Edvige est morte, mais a laissé deux rejetons

mis en ligne le 29 octobre 2009
Après la polémique sur les libertés individuelles qu’avait suscité la création du fichier Edvige en 2008, voici que le gouvernement – par l’intermédiaire des sales pattes de Brice Hortefeux – a décidé de créer par simple décret, dimanche 18 octobre 2009, deux nouveaux fichiers policiers. Leurs petits noms sont moins burlesques que les précédents, Safari et Edvige, puisqu’ils ont été baptisés, très sobrement, Prévention des atteintes à la sécurité publique et Enquêtes administratives liées à la sécurité publique. Maintenant, ils ne prennent même plus la peine de faire un peu d’humour ! ­­­­­­­­­­­­­­­­­
Brice Hortefeux tente de nous rassurer, nous, les pauvres bougres du populo : ces deux fichiers ne sont pas un retour à la détestable Edvige : « [ce fichier] est mort, il n'est pas question de le remplacer » * nous dit-il… Bref, rassurons-nous, notre liberté n’est pas en danger ! Euh, vraiment ? Analysons-donc les informations que ces deux nouveaux avatars du flicage pourront désormais regrouper officiellement (oui, pas de doute qu’elles l’étaient déjà auparavant).
Le premier fichier – Prévention des atteintes à la sécurité publique – ciblera « les personnes dont l’activité individuelle ou collective indique qu’elles peuvent porter atteinte à la sécurité publique ». Sur quels critères une activité est-elle jugée susceptible de porter un trouble à l’ordre public ? ça, on n’en sait rien… ce sera certainement au bon vouloir de ceux qui rempliront les bases de données.

• Extrait de données:
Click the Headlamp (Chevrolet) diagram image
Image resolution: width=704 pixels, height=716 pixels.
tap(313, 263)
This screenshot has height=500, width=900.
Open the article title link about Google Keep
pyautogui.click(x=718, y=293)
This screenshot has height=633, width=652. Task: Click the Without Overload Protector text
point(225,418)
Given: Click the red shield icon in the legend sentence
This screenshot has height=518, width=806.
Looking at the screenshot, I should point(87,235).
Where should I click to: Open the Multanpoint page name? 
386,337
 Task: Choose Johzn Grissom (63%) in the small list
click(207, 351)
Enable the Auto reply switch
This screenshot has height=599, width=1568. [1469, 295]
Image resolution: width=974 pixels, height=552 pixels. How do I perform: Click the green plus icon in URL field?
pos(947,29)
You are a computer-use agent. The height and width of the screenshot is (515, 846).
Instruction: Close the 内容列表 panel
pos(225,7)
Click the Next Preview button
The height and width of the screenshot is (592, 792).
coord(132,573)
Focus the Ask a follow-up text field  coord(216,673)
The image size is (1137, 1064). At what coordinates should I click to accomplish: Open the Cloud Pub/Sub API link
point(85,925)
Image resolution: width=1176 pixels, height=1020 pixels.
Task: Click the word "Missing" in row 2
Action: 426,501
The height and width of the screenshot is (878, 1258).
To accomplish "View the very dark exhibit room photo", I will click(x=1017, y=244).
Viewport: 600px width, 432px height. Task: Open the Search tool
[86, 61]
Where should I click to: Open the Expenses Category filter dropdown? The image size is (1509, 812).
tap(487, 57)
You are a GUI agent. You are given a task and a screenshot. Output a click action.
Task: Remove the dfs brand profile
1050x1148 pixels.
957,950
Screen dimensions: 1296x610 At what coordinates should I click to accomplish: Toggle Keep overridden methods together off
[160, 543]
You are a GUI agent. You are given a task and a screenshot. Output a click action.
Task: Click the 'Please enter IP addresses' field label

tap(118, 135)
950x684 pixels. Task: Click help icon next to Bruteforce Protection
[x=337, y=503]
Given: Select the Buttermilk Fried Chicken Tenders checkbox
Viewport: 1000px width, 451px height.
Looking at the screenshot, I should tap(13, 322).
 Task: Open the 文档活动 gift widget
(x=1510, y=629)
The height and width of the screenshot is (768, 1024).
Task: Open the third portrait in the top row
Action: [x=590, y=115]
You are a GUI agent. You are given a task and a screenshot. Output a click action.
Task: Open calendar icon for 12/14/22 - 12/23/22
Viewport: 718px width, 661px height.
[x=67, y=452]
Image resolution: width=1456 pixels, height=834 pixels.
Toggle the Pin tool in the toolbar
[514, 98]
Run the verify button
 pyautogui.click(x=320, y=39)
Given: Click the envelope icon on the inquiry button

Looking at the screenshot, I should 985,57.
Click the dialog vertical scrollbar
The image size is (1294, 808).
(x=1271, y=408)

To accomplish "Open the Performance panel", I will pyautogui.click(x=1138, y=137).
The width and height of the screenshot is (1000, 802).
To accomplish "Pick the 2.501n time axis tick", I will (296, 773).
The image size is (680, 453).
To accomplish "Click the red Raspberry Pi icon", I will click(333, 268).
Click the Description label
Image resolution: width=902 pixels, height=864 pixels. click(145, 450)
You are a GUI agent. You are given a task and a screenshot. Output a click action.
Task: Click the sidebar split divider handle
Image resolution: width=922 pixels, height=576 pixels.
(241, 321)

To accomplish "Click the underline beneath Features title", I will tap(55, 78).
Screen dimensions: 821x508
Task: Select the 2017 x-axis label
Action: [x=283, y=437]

• Consignes:
A. Répondez aux questions suivantes à partir du texte sur Edvige :
(i) À quelle date le gouvernement a-t-il créé les deux nouveaux fichiers policiers ?
(ii) D'après les propos de Brice Hortefeux cités dans le texte, qu'en est-il du fichier Edvige ?
(iii) Quelles personnes le premier fichier ciblera-t-il ?
B. Recopiez le passage du texte sur Edvige qui va de « Le premier fichier » jusqu'à « bases de données. » inclus, en substituant « registres » à « bases de données ».
Les lignes de données ne servent à rien ici.

• Corrigé:
A.
(i) Le dimanche 18 octobre 2009.
(ii) Il est mort, et il n'est pas question de le remplacer.
(iii) Les personnes dont l'activité individuelle ou collective indique qu'elles peuvent porter atteinte à la sécurité publique.

B.
Le premier fichier – Prévention des atteintes à la sécurité publique – ciblera « les personnes dont l’activité individuelle ou collective indique qu’elles peuvent porter atteinte à la sécurité publique ». Sur quels critères une activité est-elle jugée susceptible de porter un trouble à l’ordre public ? ça, on n’en sait rien… ce sera certainement au bon vouloir de ceux qui rempliront les registres.